THE EXECUTIVE 23/09/2022
Nigeria Has A Revenue Problem, Not Debt Problem – Zainab Ahmed To Akin Adesina
Zainab Ahmed, Minister of Finance, has stated that she disagrees with those who say Nigeria has a debt problem, saying that the country only has a revenue problem.
Ahmed stated this at the Nigeria International Economic Partnership Forum in New York.
The minister said Nigeria has set a debt-to-GDP ceiling at 40 percent, which the country is yet to exceed.
At the same event, Akinwumi Adesina, president of the Africa Development Bank. (AfDB) said Nigeria needs help to tackle its debt burden, which has now crossed the $100 billion mark.

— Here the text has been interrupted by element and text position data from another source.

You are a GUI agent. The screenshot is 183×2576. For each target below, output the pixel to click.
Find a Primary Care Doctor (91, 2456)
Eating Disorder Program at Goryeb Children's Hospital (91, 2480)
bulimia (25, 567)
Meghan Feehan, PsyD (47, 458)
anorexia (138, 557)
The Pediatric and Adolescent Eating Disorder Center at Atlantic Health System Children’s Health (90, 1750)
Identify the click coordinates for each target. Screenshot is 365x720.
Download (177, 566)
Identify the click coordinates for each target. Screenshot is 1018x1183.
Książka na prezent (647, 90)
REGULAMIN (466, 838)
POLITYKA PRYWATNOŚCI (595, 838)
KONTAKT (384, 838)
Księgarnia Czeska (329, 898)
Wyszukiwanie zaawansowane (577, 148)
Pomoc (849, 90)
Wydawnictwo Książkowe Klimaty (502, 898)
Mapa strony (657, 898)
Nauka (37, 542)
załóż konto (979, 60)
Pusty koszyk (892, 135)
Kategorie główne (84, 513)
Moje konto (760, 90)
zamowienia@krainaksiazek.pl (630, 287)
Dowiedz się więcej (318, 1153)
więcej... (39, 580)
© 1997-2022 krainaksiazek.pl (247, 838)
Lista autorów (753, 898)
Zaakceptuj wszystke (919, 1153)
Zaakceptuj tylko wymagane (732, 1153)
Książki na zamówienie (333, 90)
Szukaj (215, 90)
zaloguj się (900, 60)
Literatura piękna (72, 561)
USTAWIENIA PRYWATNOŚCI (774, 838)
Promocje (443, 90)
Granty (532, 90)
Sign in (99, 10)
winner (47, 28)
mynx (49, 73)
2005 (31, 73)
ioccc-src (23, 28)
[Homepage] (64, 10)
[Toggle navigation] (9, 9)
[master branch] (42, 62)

Ahmed, who spoke after Adesina, however, stated that the problem is not debt, but revenue — pointing out that Nigeria’s revenue generation is low right now.
“¹Everywhere we go, we hear this issue of the debt of Nigeria is a problem and is not sustainable. The debt and debt financing that we do in Nigeria is following a designed debt management strategy,” she said.
“As of today, and this has been reported by two previous speakers, Nigeria’s public debt stock is $100.1 billion or N14.6 trillion, which represents 24 percent of the nominal GDP. This is below the 40% threshold that we have set up for ourselves.
“Nigeria operates a four year rolling medium term strategy which guides the borrowing strategy of the federal government. And we have specific indices that we closely monitor. The public debt that we set is 40 percent and we are at 24 percent.”
The minister further explained that “the portfolio composition between external and domestic is set at 30:70. So 70 percent of our debt is domestic and 30 percent is external. We also have a mix of long to short term financing and the mix is 75 to 25 and we are very well within this threshold”.
“So the medium term strategy show that the Nigerian debt portfolio is still operating within sustainable limits,” she stated.